- _Activity_
The expected output is each line in the data below that includes the string "checkbox".

· · · · ·

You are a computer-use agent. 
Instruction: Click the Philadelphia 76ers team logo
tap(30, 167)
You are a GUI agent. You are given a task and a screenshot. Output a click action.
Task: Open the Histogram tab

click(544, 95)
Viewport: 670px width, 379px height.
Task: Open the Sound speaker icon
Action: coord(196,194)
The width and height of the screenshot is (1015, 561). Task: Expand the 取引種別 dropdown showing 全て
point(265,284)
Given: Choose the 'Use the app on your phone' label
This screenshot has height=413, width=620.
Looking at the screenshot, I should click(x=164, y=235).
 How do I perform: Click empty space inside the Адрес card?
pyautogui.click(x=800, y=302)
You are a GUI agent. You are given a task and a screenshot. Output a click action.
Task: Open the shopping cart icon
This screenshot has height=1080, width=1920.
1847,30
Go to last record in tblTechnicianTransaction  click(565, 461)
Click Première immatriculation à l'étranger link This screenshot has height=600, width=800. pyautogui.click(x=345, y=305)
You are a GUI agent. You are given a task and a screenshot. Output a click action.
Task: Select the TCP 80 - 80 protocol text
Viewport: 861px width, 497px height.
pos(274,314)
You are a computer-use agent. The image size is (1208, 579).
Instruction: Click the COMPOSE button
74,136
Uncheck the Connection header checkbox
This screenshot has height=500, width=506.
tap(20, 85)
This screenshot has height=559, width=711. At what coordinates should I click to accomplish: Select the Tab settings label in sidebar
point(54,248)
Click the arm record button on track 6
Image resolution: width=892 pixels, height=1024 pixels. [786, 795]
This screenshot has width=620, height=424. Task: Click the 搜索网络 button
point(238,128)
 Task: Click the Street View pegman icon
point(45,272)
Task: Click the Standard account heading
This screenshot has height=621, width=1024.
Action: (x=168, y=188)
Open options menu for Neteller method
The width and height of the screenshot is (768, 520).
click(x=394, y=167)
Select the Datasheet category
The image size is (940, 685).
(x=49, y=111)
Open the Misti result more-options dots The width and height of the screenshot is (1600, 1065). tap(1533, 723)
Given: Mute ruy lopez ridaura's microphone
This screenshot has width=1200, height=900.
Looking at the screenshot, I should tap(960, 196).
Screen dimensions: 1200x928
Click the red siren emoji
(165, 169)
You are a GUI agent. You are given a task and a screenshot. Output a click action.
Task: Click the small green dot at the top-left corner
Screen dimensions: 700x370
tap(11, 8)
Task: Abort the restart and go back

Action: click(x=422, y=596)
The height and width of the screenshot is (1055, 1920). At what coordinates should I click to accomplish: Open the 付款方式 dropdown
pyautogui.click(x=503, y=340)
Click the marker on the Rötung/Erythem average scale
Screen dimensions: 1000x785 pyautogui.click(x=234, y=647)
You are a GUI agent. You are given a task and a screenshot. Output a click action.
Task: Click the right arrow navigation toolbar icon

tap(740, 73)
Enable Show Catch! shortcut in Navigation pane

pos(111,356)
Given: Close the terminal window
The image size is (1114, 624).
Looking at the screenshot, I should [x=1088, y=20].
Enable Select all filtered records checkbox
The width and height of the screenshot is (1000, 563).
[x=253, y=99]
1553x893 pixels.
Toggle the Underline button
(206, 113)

· · · · ·

- _Completed exercise_
Uncheck the Connection header checkbox
Enable Select all filtered records checkbox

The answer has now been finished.